William Dudley, president of the Federal Reserve Bank of New York, offered up an optimistic view of the U.S. economy in 2018, speaking at SIFMA’s U.S. Economic Outlook conference in January.
“Broadly speaking, the prospects for continued economic expansion in 2018 look reasonably bright,” Dudley said in his keynote speech. “The economy is likely to continue to grow at an above-trend pace, which should lead to a tighter labor market and faster wage growth. Under such conditions, I would expect the inflation rate to drift higher toward the FOMC’s two percent long-run objective.”

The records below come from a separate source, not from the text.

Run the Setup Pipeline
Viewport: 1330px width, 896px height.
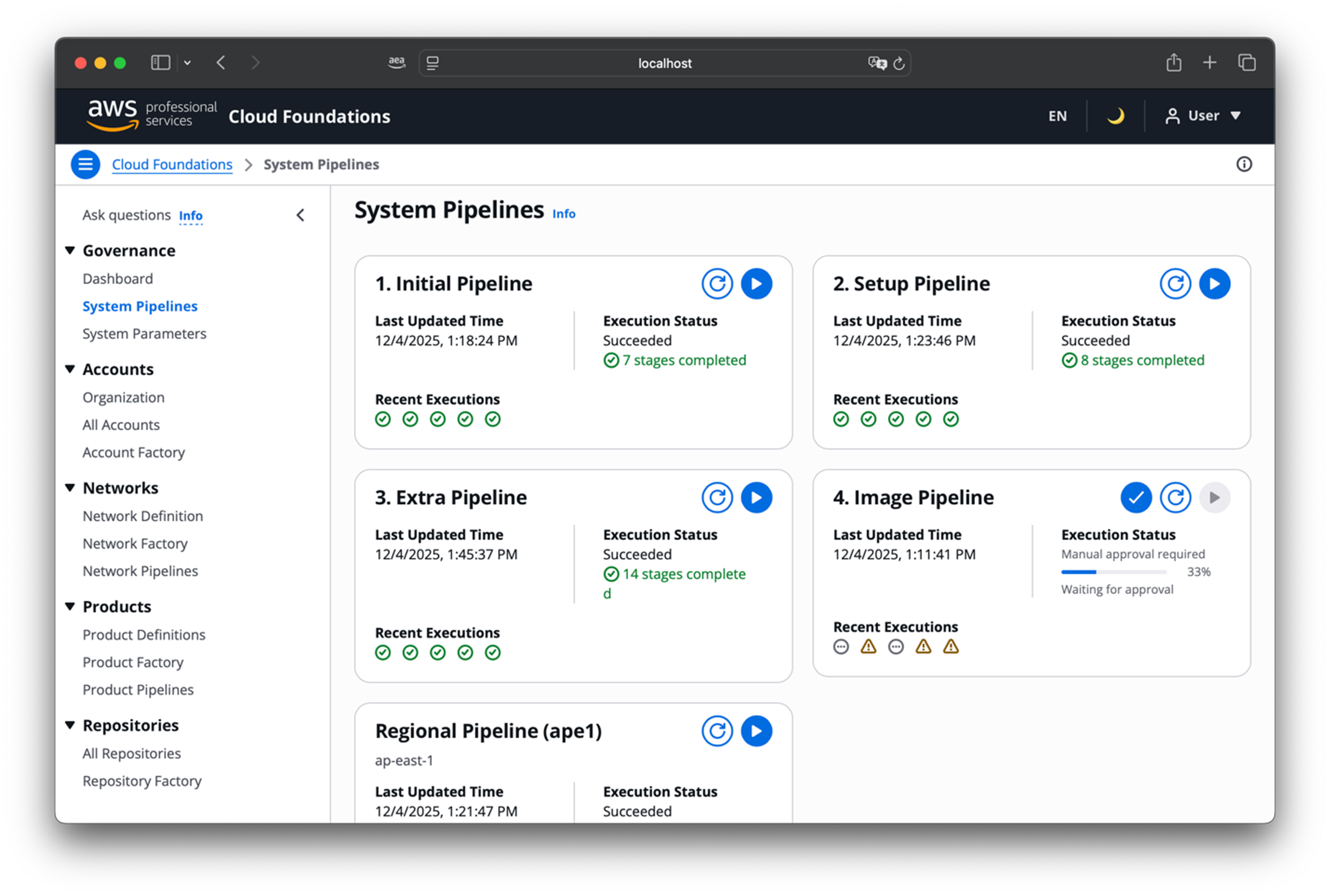click(x=1214, y=283)
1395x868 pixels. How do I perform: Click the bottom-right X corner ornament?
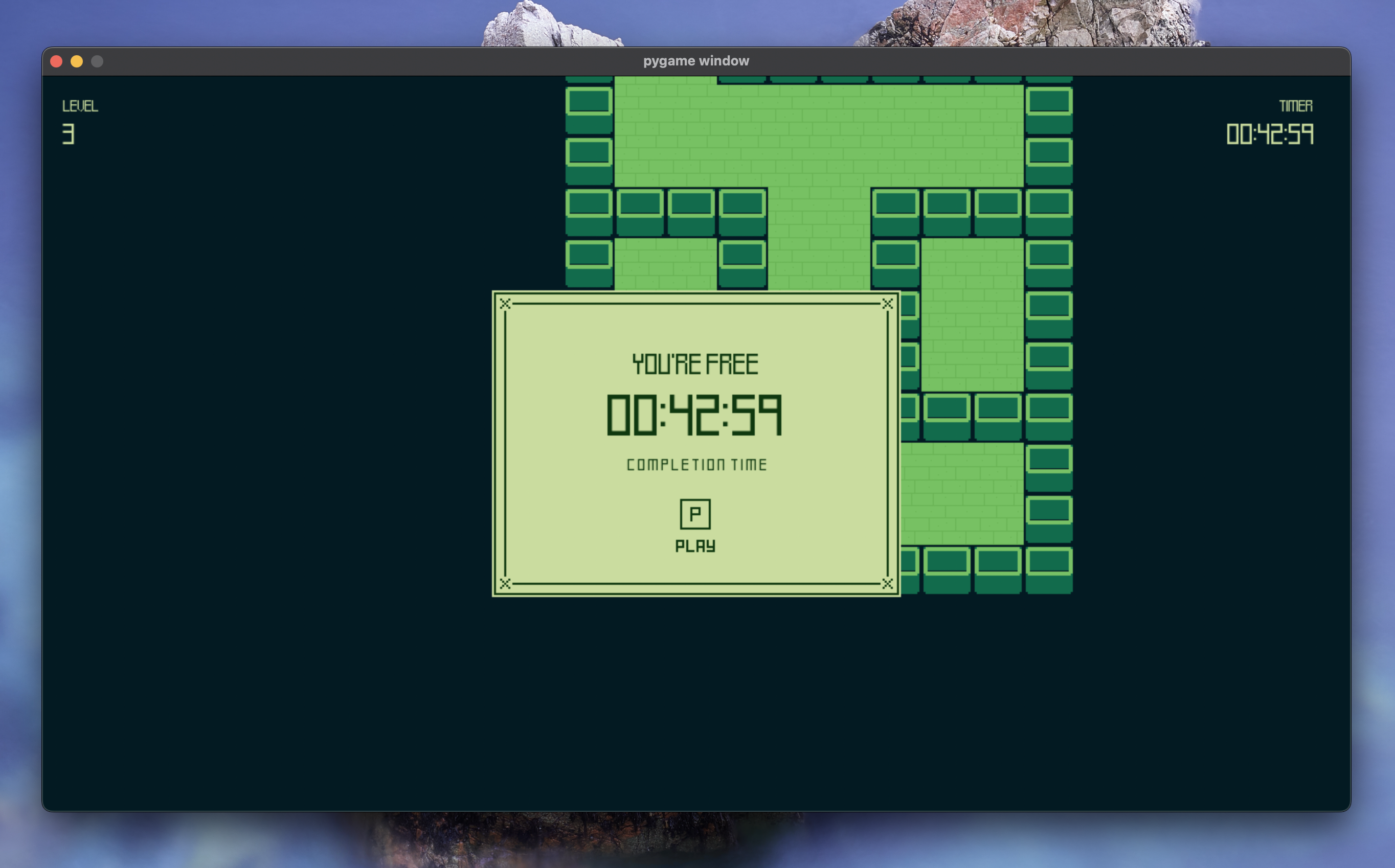pos(887,584)
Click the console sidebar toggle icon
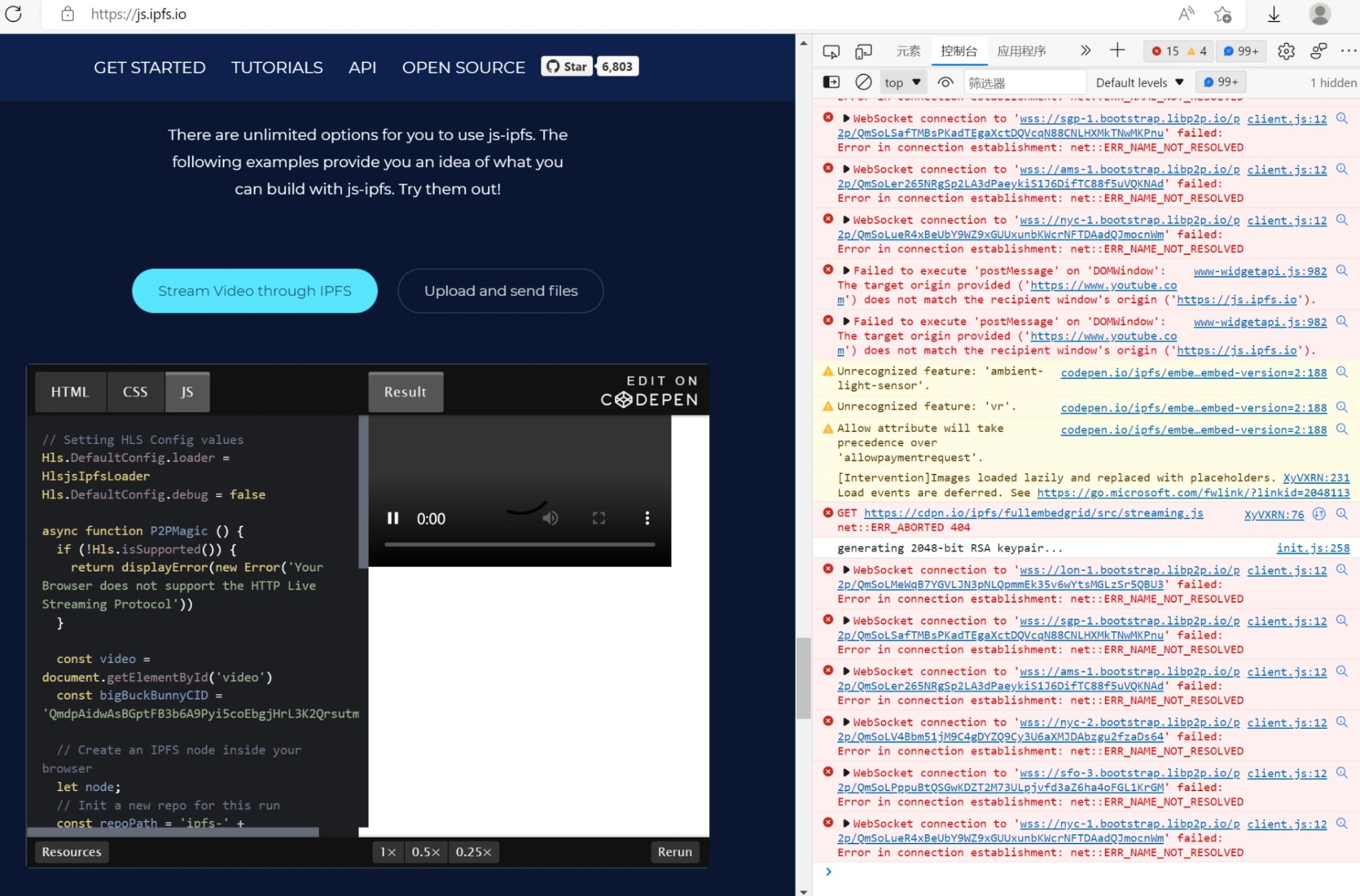1360x896 pixels. [x=831, y=82]
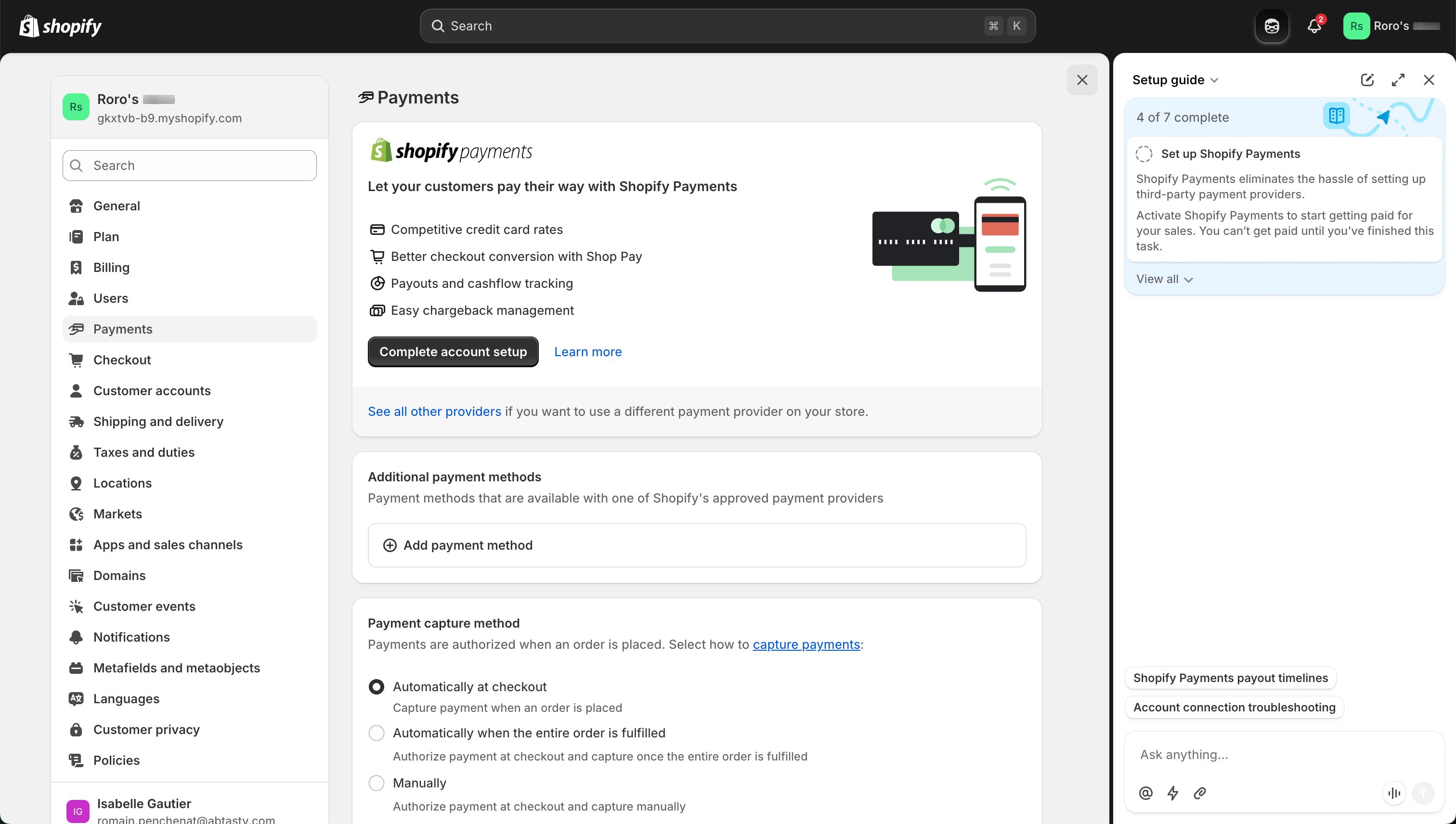The width and height of the screenshot is (1456, 824).
Task: Open the Domains settings section
Action: click(119, 575)
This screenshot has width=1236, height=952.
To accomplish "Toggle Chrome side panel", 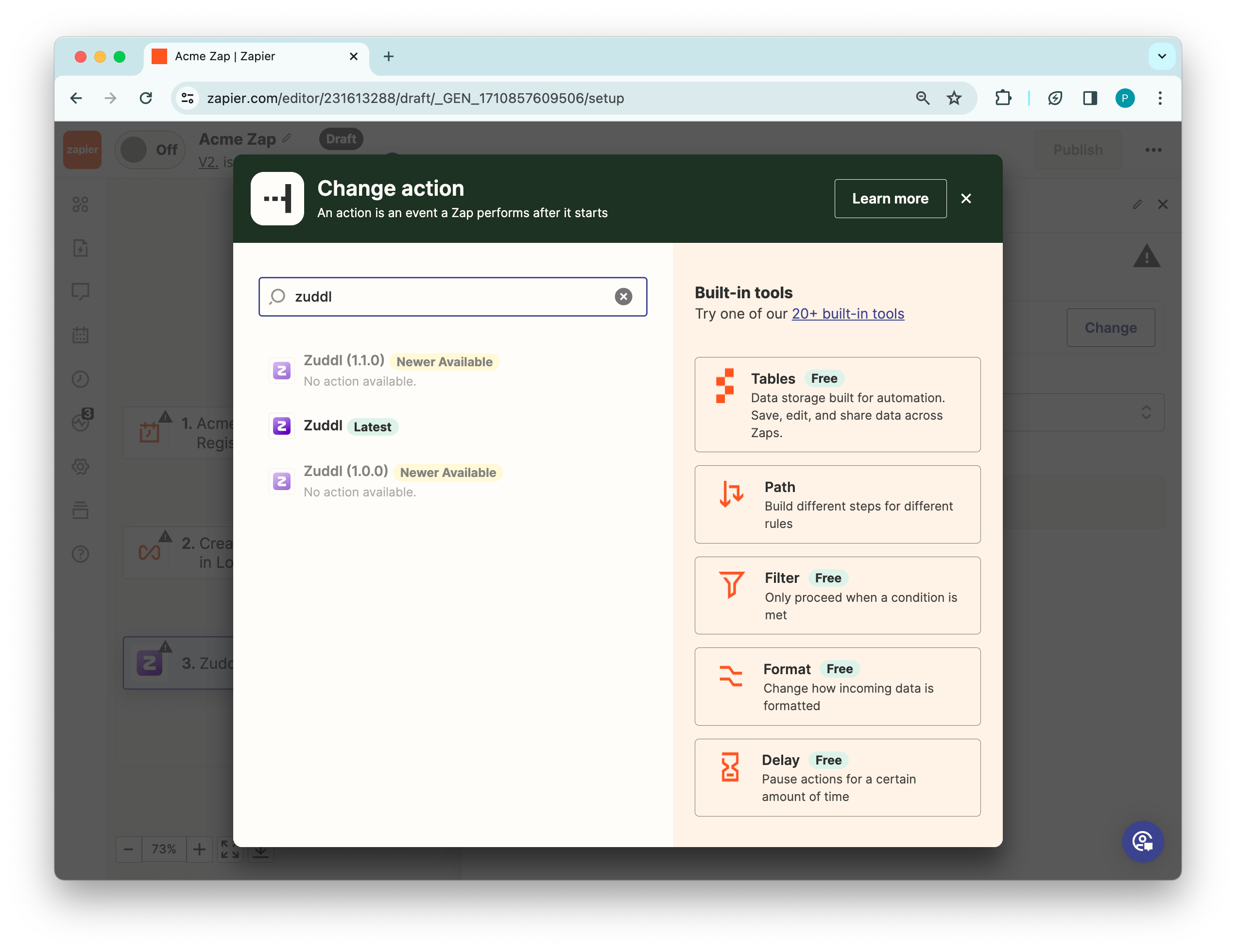I will [1089, 99].
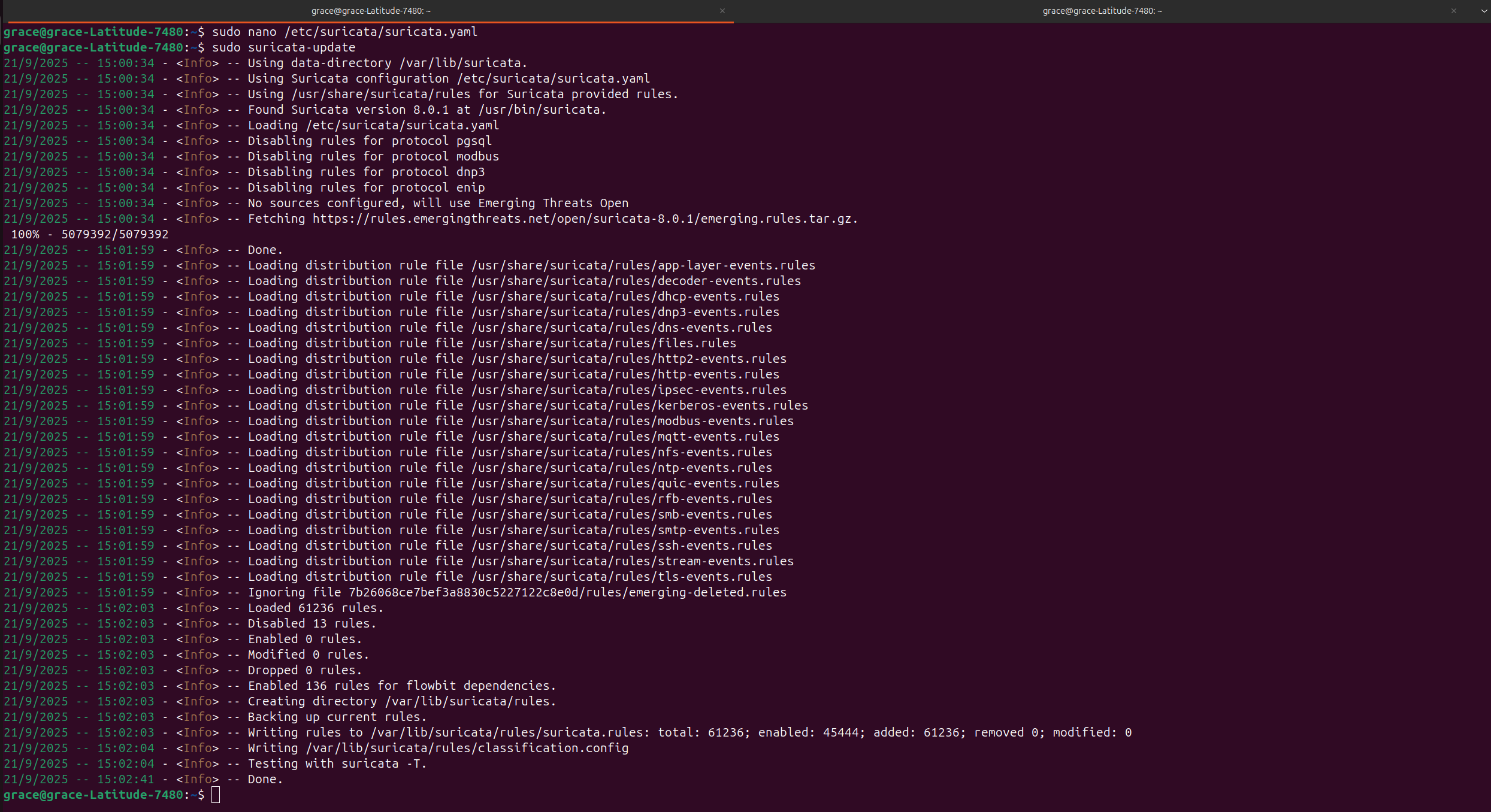Viewport: 1491px width, 812px height.
Task: Click the 'Disabling rules for protocol modbus' line
Action: click(373, 156)
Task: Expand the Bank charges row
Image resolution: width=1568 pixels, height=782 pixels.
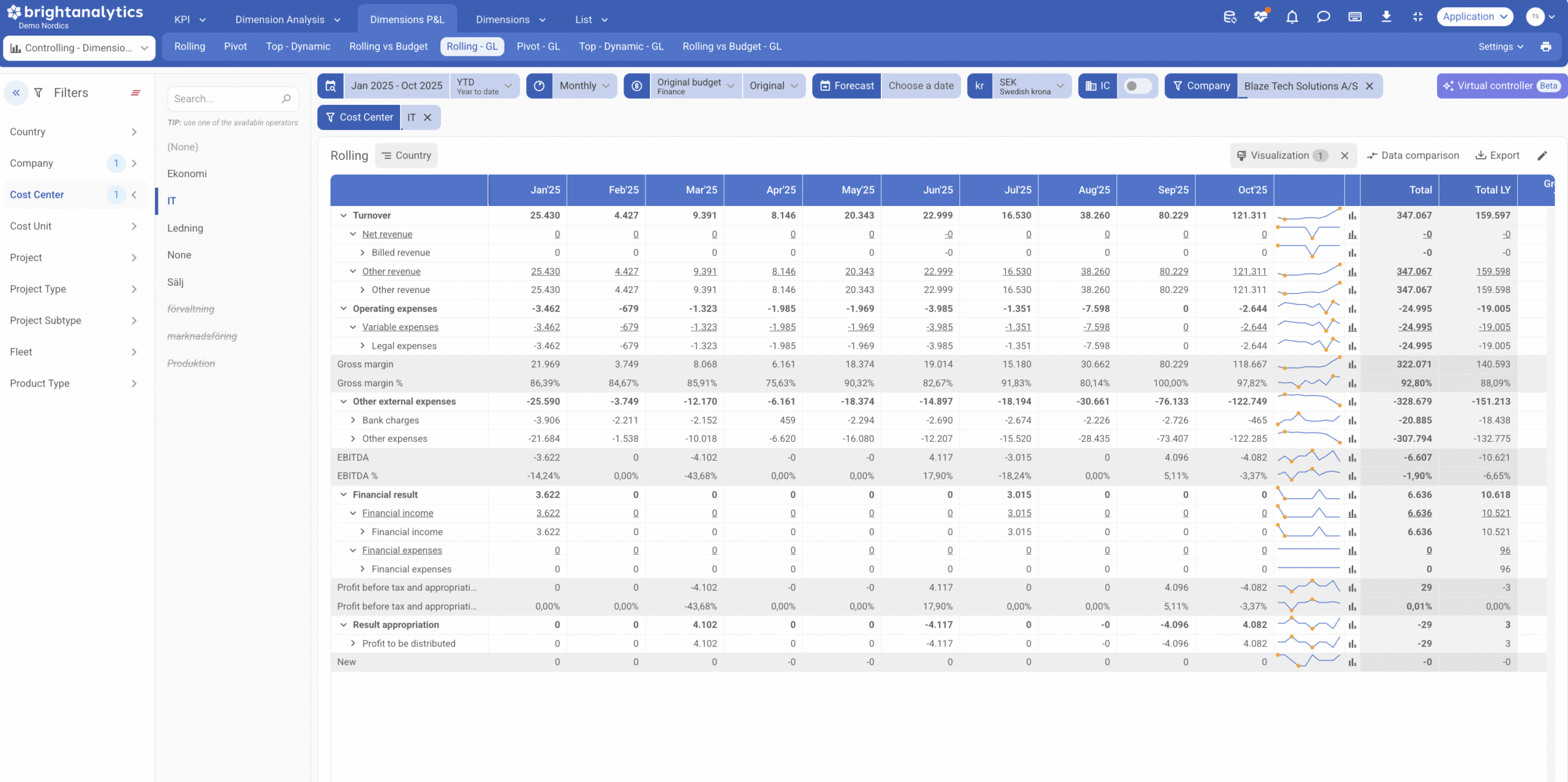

Dudley expects the U.S. GDP to rise from 2.5 percent to 2.75 percent in 2018 due to robust consumer spending, low unemployment, and a soaring stock market. This represents an increase from his earlier prediction. President Dudley was more cautious about the economic outlook in the longer term.
SIFMA’s Economic Advisory Roundtable expects 2.3 percent GDP in 2017 and 2.5 percent in 2018. The roundtable, which consists of 25 chief U.S. economists from SIFMA member firms, said U.S. fiscal policy and Federal Reserve actions will have the most impact on U.S. economic growth.
“Recession risk is about three things: employment growth, employment growth and employment growth,” roundtable member Michael Gapen of Barclays said.
The panel also discussed the changing of the guard on the Fed Board, with Jerome Powell taking over as chair from Janet Yellen.
“Jay Powell was the continuity candidate,” Stuart Hoffman, senior economic advisor for The PNC Financial Services Group. said. “[His selection as Chairman of the Fed] doesn’t change the outlook on Fed policy, including rate path or path of asset reduction.”
Ethan Harris, head of global economics research for BofA Merrill Lynch Global Research, said that Powell, of all the members of the Fed Board, was closest in philosophy to Yellen, which should make for a smooth transition.